STRIKE ONE FOR THE LIBERAL MEDIA CONSPIRACY

So. Al Gore is considering buying Newsworld International from Vivendi-Universal, which has just been absorbed by NBC.

I think it's pretty cool, but reading the piece, two things jump out. One, NBC merging with Vivendi only makes the sixth biggest media company out there. You know how unbelievably fucking huge this merger makes these two companies? NBC is GE, which made about two-thirds of the things in your kitchen right now. And Vivendi is Universal, which along with being one of the very biggest movie studios and music labels in the world, is also the world's number one water distributor. Among, of course, many other pies in which they have their fat Belgian fingers.

(No slam on Belgians, by the way. They do waffles, esoteric vegetables and female tennis players quite well.)

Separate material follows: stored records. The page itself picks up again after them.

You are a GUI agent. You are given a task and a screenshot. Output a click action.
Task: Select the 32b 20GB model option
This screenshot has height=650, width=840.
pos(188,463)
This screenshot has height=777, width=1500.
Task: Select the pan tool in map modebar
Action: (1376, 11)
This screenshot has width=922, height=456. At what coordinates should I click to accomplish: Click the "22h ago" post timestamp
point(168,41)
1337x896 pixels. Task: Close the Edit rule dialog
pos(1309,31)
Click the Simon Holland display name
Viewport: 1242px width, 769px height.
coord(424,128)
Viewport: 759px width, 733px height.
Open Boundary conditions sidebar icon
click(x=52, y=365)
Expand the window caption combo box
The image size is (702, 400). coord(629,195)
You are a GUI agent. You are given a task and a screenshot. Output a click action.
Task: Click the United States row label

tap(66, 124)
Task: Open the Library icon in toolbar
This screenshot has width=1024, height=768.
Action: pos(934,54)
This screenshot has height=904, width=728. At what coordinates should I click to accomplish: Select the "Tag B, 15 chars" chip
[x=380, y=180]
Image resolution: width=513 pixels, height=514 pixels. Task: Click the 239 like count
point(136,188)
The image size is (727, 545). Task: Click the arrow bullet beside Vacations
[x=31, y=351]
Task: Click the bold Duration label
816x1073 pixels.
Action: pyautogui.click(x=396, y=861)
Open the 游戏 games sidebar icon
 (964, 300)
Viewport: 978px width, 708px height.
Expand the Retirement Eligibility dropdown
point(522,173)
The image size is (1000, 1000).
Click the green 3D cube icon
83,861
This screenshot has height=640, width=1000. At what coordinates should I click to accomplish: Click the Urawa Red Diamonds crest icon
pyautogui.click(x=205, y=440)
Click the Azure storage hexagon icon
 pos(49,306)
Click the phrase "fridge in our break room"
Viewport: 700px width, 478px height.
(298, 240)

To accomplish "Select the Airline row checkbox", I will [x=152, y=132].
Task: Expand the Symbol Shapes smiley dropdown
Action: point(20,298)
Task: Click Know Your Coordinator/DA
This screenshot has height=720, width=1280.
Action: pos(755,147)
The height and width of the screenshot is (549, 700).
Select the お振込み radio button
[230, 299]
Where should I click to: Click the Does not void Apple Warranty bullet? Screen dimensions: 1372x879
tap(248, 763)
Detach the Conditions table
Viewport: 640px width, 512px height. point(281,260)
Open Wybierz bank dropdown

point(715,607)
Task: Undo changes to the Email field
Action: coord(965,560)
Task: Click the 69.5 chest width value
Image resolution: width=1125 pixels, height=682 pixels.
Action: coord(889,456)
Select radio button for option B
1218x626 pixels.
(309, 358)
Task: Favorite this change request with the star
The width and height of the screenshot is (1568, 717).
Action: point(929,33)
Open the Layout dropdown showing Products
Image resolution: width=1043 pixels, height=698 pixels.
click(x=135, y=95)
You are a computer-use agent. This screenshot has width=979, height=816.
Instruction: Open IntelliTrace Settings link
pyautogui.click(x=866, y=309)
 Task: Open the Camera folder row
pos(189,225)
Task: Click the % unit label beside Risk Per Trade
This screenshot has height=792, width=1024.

And as big as GE-NBC-Vivendi-Universal-Fuckingwhatever-else would be, there are five (5) media conglomerates even bigger than that. So someone (or okay, a small group of someones) is getting absolutely dirty fucking titanium-toilet rich, and what really boils my nightly ramen is that it's no one I know, at least in the freelance writing or music-industry circles which make up most of my friends. And all the talk on the news channels these people own of how we need to tighten our belts and things-are-getting-worse doesn't stop those yachts getting bought. But that's a whole nother rant.

The other thing is that now Al Gore is thinking of buying a piece of the CBC. Well, it used to be part of the CBC, anyways. I still watch it to see Peter Mansbridge and Ian Hanomansing do their things. If they carried This Hour Has 22 Minutes I'd get positively homesick.

And Al Gore is buying into this empire? That, on the other hand, sounds like it's not the worst thing, either for Newsworld or for Gore. Keep him busy and visible but not in a re-election kind of way, and hey, no one ever called him a dummy. (No, Dittoheads don't count.)